AFPL has enough problems these days without letting some library users
decide what other library users will and will not be allowed to read.
We heard...
...that another branch manager, Cheryl Miller-Holmes, has resigned.
(Posted July 21, 2004)
We said:
Former Deputy Director Carolyn Garnes hired Miller-Holmes to
manage the South Fulton Regional Library after the previous
manager of the branch, Gladys Dennard, was murdered by an employee
last July. This past spring, Miller-Holmes was transferred to the
Alpharetta Branch to fill in for its manager, Leona Bolch, who had been
transferred to the Northeast Regional Branch Library, whose previous
manager, Claire Skerrett, had recently resigned. After Miller-Holmes
left South Fulton, former Library Director Mary Kaye Hooker temporarily
assigned the manager of the Ponce branch, Bill Munro, to head up
South Fulton. Two months later, Munro was back at Ponce, and South
Fulton is being temporarily managed by Kelly Flowers.
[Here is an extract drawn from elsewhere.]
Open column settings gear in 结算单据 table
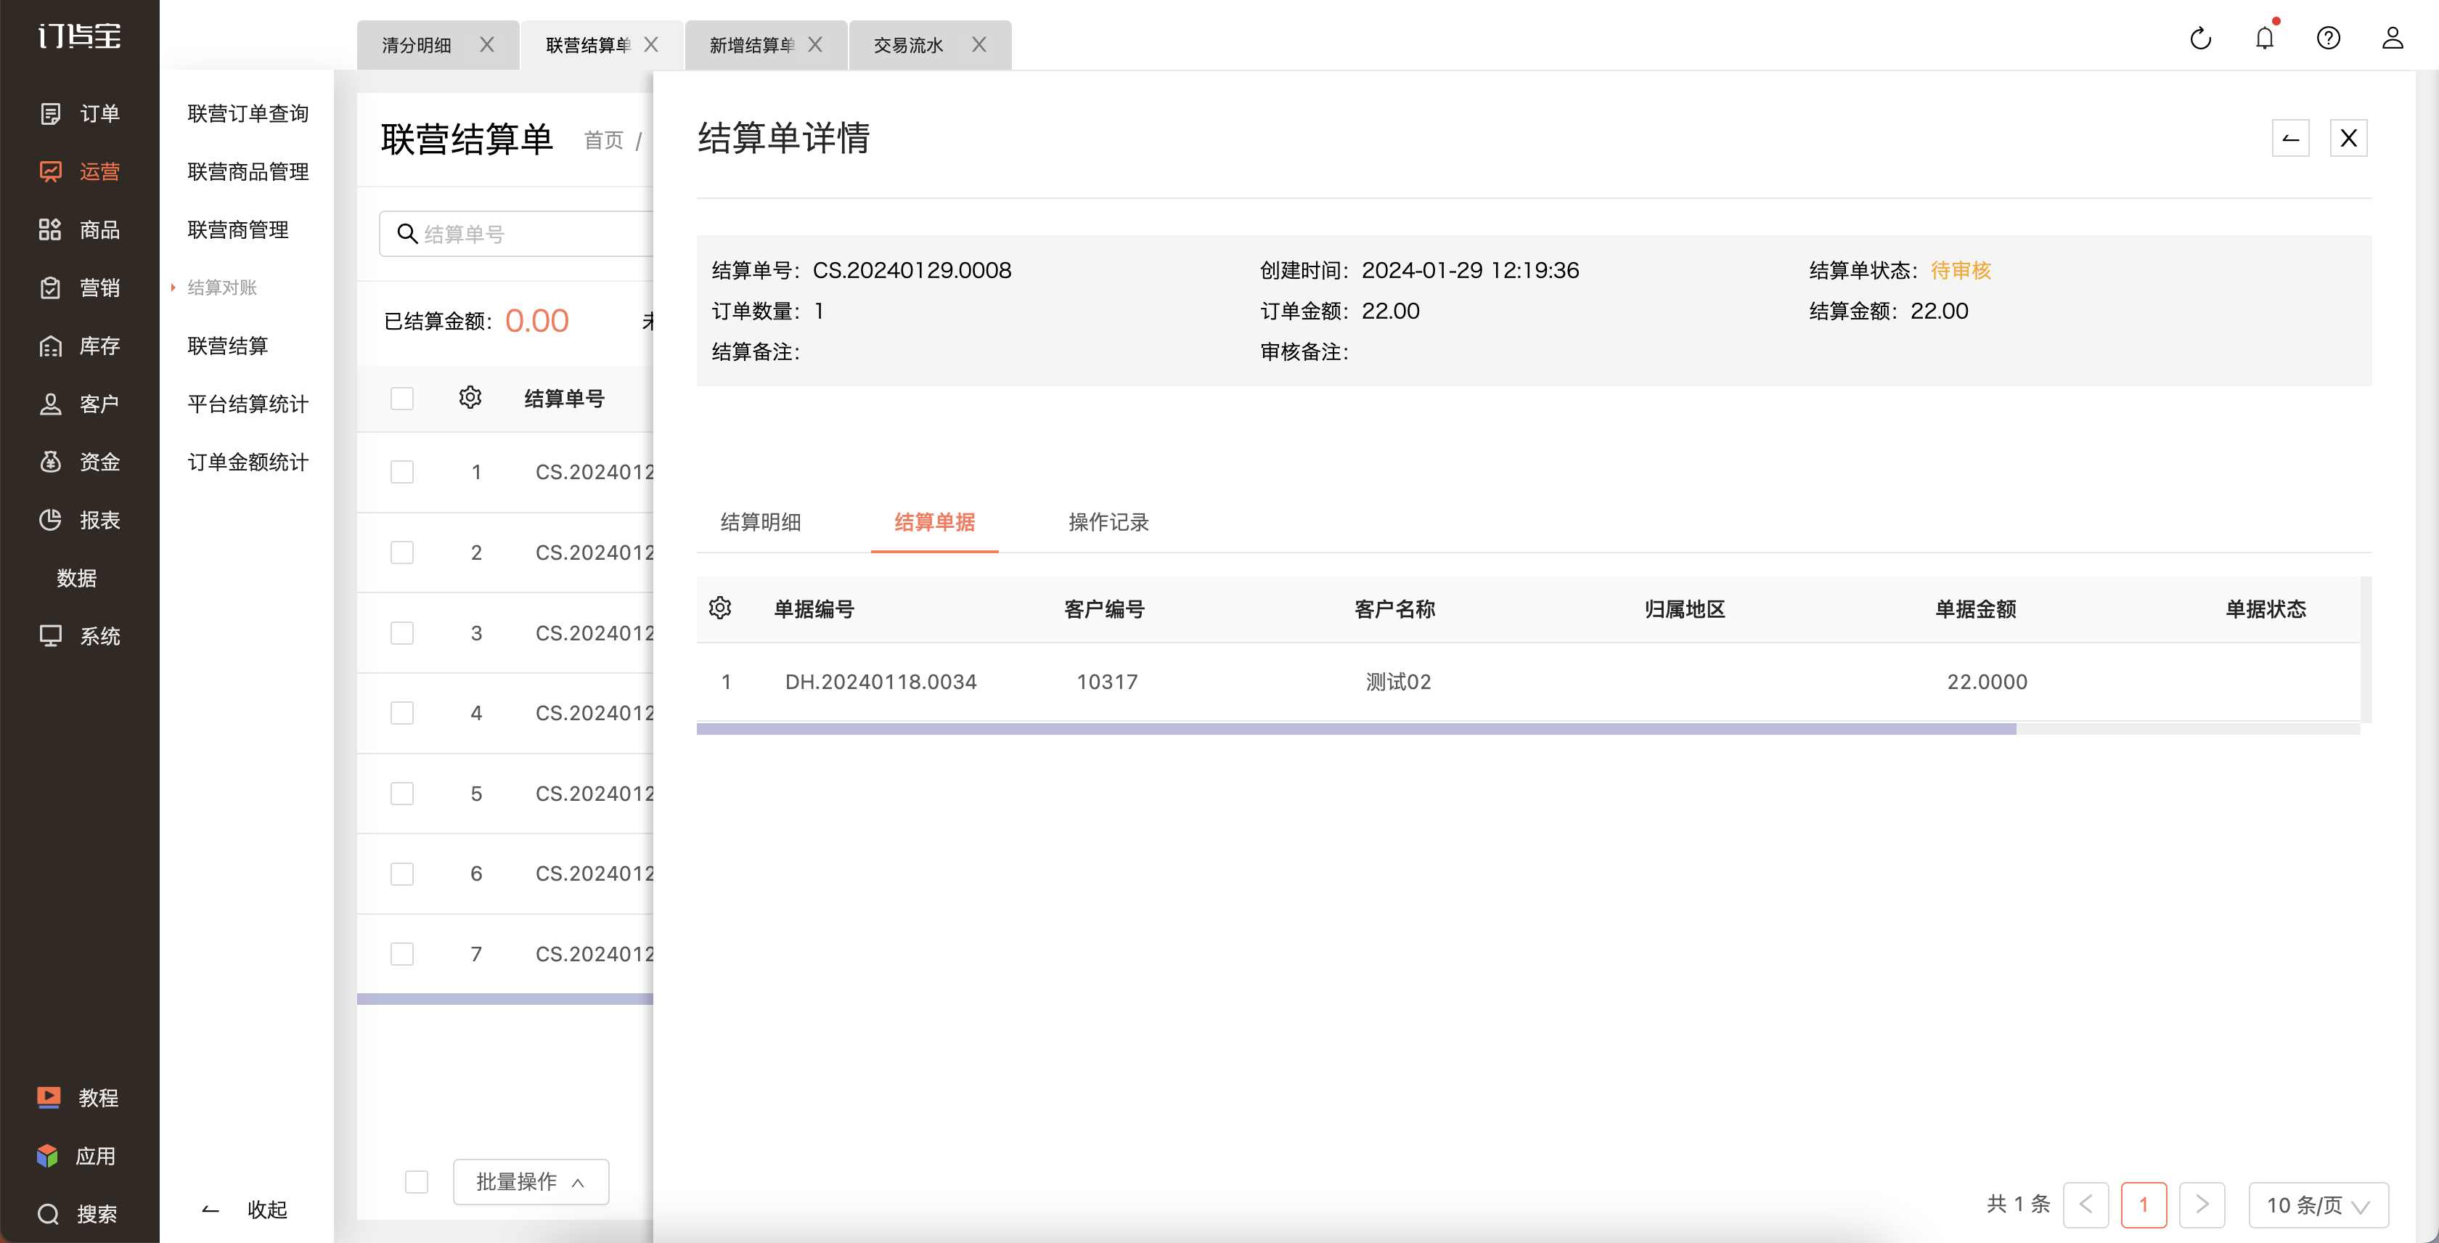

The upshot? An additional management vacancy caught in the county's
hiring freeze, two additional Acting Managers at branches, and a
host of already short-staffed branch libraries discombobulated by the
"musical managers" solution to the problem of the county's hiring
freeze. This approach is getting more ludicrous with every passing
month--and every additional resignation. And the Miller-Holmes
transfer/resignation dilemma comes on top of the staffing disruptions
involving the transfers or resignations of managers at Central,
Fairburn, Northside, Bowen Homes, Washington Park, and East Atlanta.
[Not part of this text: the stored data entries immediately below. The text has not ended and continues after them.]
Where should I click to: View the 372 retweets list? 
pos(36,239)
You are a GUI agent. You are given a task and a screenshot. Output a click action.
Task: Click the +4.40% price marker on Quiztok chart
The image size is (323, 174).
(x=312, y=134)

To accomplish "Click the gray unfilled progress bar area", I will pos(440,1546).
Woe is us. How long do county administrators think they can operate
the county's libraries without full-time managers? Isn't it time to
finally face the need to shut down some libraries, so we can properly
staff the libraries we can afford to keep open?
We heard...
...that Buckhead Branch Manager Katharine Suttell has announced she
will retire in early August.
(Posted July 19, 2004)
We said:
Suttell was hired in 1978 to manage the library system's fledgling
telephone reference service that had been established in 1973. Over the
next 22 years, she expanded Information Line into a full-time department
and won the service national renown.
After former library director Mary Kaye Hooker renamed the department
to make it appear that she had invented the service herself, Hooker
later virtually dismantled the service as part of the Great Illegal
Transfer Massacree of May 2000, which is how Suttell landed at Buckhead.
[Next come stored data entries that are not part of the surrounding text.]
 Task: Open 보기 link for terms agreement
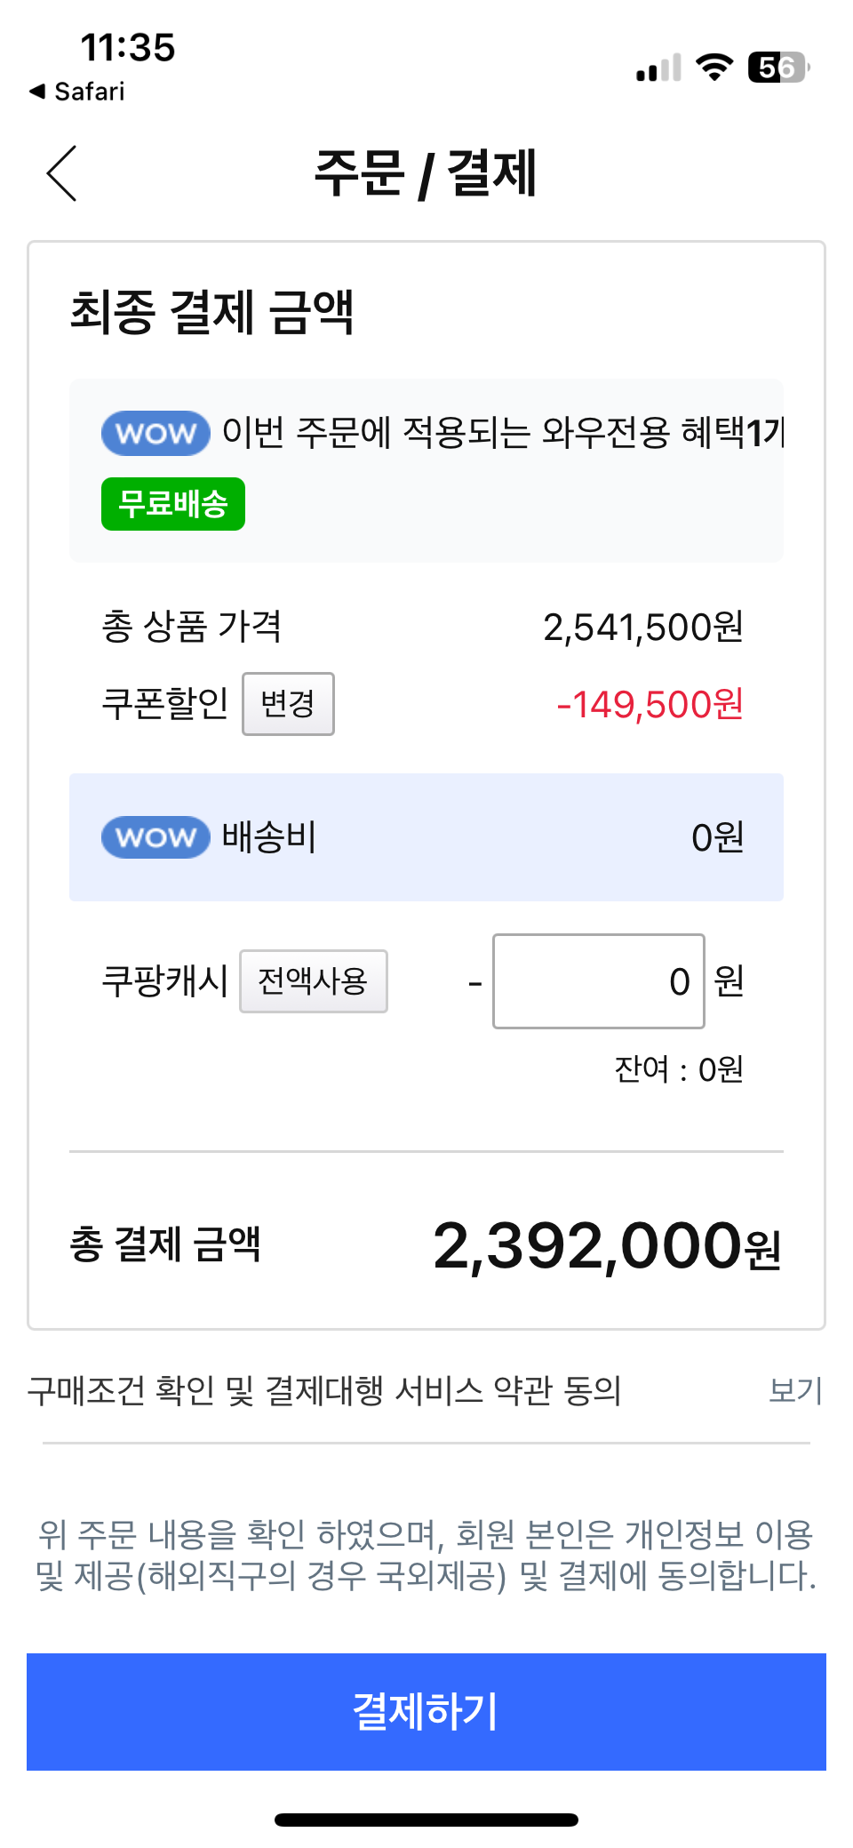click(795, 1390)
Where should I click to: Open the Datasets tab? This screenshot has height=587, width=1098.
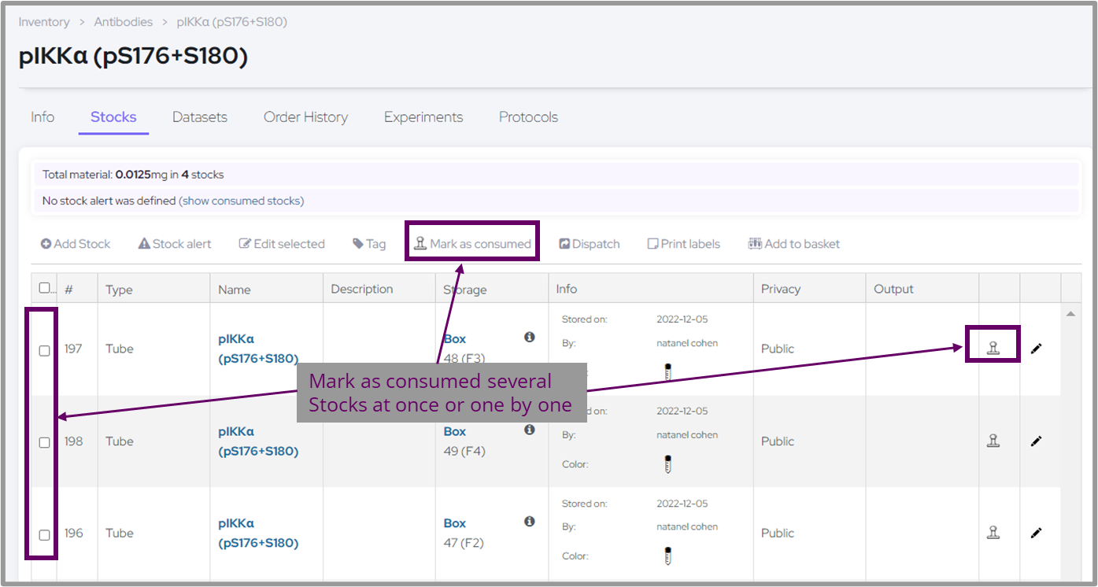pos(200,117)
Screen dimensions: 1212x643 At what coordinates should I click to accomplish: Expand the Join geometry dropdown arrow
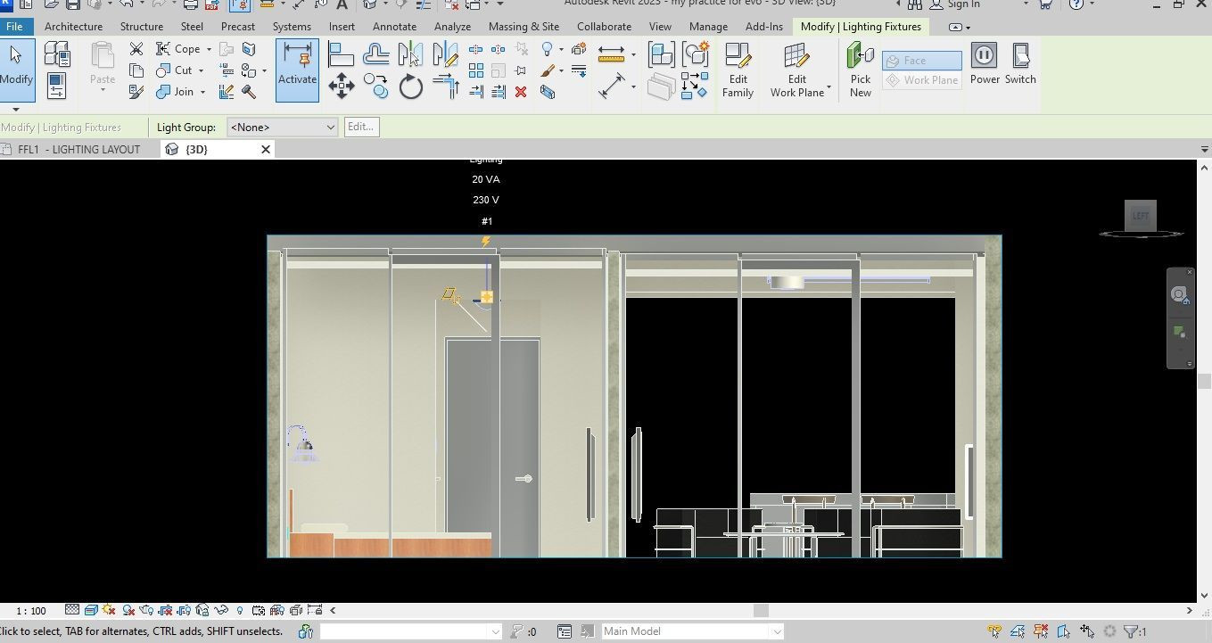203,92
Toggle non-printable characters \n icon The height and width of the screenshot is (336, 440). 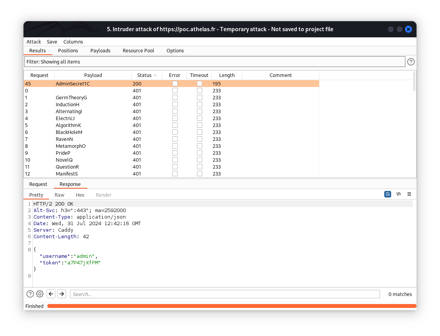(398, 194)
Suttell was one of the eight plaintiffs in the successful
antidiscrimination lawsuit against Hooker and the board, and is the
third of the plaintiffs (after Janet Bogle and Sherri Bowers) to
retire or resign from AFPL.
One of the most respected and beloved members of the library staff,
Suttell's legacy includes the mentoring of dozens of reference
librarians who got their start in Information Line. Her departure will
constitute an additional serious blow to the library's corporate
memory and collective wisdom. The post-McClure/Hooker/Garnes/Earl
rebuilding of AFPL will be made more difficult and less exciting for
Suttell's colleagues because Suttell won't be among them any longer.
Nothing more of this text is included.